The UK is leading the way in how technology should be used in schools, the Vice-President of Education at Microsoft has said during the world’s biggest edtech conference in London
Anthony Salcito, who oversees the company’s vision for education across the world, said the country has “gotten out in front” by redesigning its curriculum to ensure technology and computer skills are used in a range of subjects.
In 2014 the Government overhauled the way digital skills were taught in the UK, replacing Information and Communications Technology with Computing – which included coding. This created a more relevant and hands-on subject that pupils and teachers applied in other areas of the curriculum.
Salcito said the decision is being copied across the world.
“We have to unleash technology for kids, and the UK did this best,” he said during the BETT conference at London’s ExCeL. “They re-pivoted the curriculum to say that computing is not something you do, it’s something you do things with. So, kids start thinking about religion, maths and history through technology. When I visit great schools in the UK, they’re not defined by how nice the devices are, it’s about the way their thinking about technology has changed and is flowing through the school.

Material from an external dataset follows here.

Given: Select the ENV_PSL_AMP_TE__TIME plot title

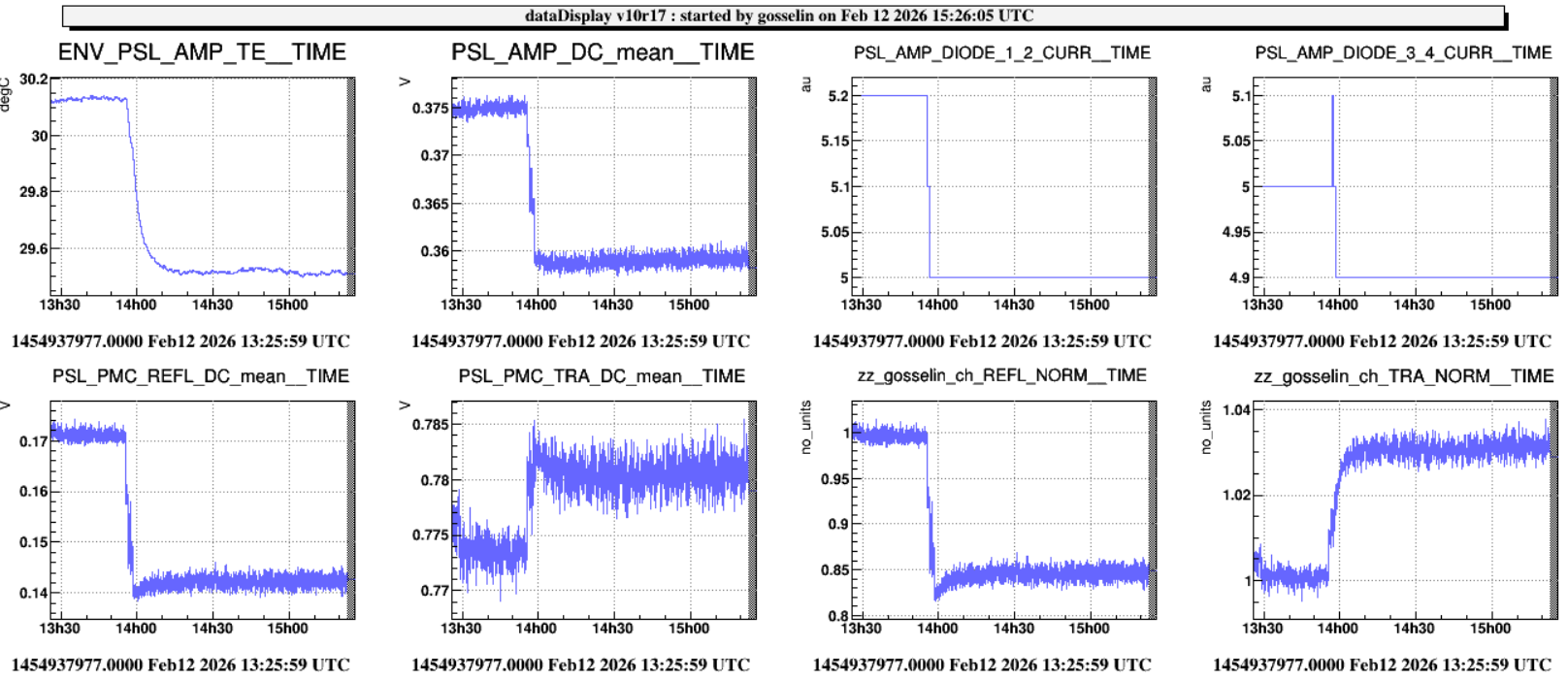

That’s the kind of leadership we need to drive.
“The UK has gotten out in front with the curriculum redesign and is leading the way. I know many countries and governments are following their example.”
Salcito delivered a keynote speech at BETT as part of Microsoft’s large presence at the event, which coincided with announcements about new devices for schools, new features in its Teams collaboration tool and a coding project for children who have partial or no sight called Code Jumper.

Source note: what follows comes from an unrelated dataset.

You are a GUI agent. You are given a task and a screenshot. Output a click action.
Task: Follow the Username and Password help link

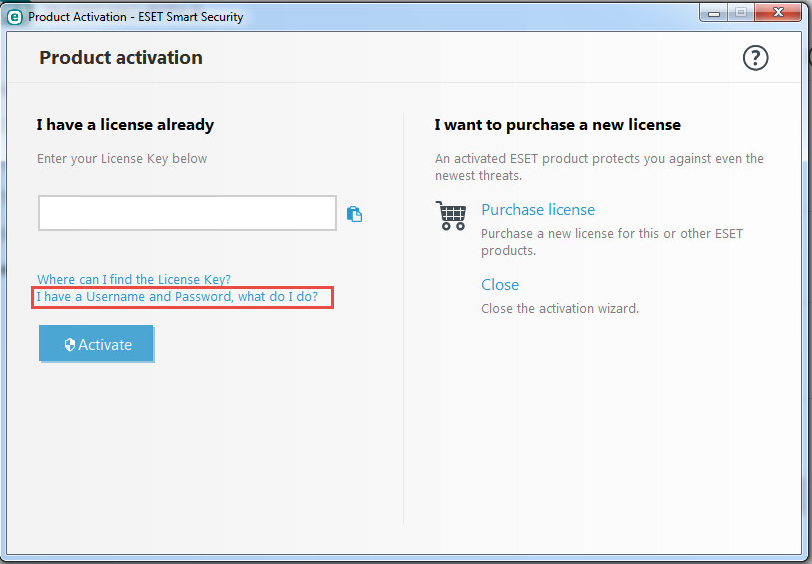[x=177, y=297]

Those new releases have the potential to build skills and confidence in classrooms, both of which are crucial for children, Salcito added.
“We need to recognise that the most important thing we can do is unleash the confidence in students so that they use their learning to change the world,” he said. “For Microsoft, that starts with helping kids use Minecraft to build their confidence and to start seeing technology as a tool to create things. That will stay with them through school and their career. At the end of the day, it’s about how we enable kids to eventually create jobs that build the future economy.”
BETT, which runs until January 26, brings together 850 companies and more than 34,000 attendees from 131 countries. Microsoft’s stand includes coding workshops, Surface demonstrations, talks on a range of technology products and how to use them, mixed reality, AI, the company’s environmental partnership with the BBC and Minecraft.
Cecily Morrison, a researcher at Microsoft Research Cambridge, was one of the first speakers of the day. She was joined by Craig Meador, president of American Printing House for the Blind, to talk about how the two organisations are working together to release Code Jumper to the public.
Morrison said the aim of the project was to “create career opportunities for children” and show those with partial sight that “they too can become designers of technology”.
BETT also heard from Damian Hinds, the Education Secretary. The MP for East Hampshire called for technology companies and educators to work together to transform education and improve outcomes for pupils. Teachers should embrace artificial intelligence to help reduce their workload, he added.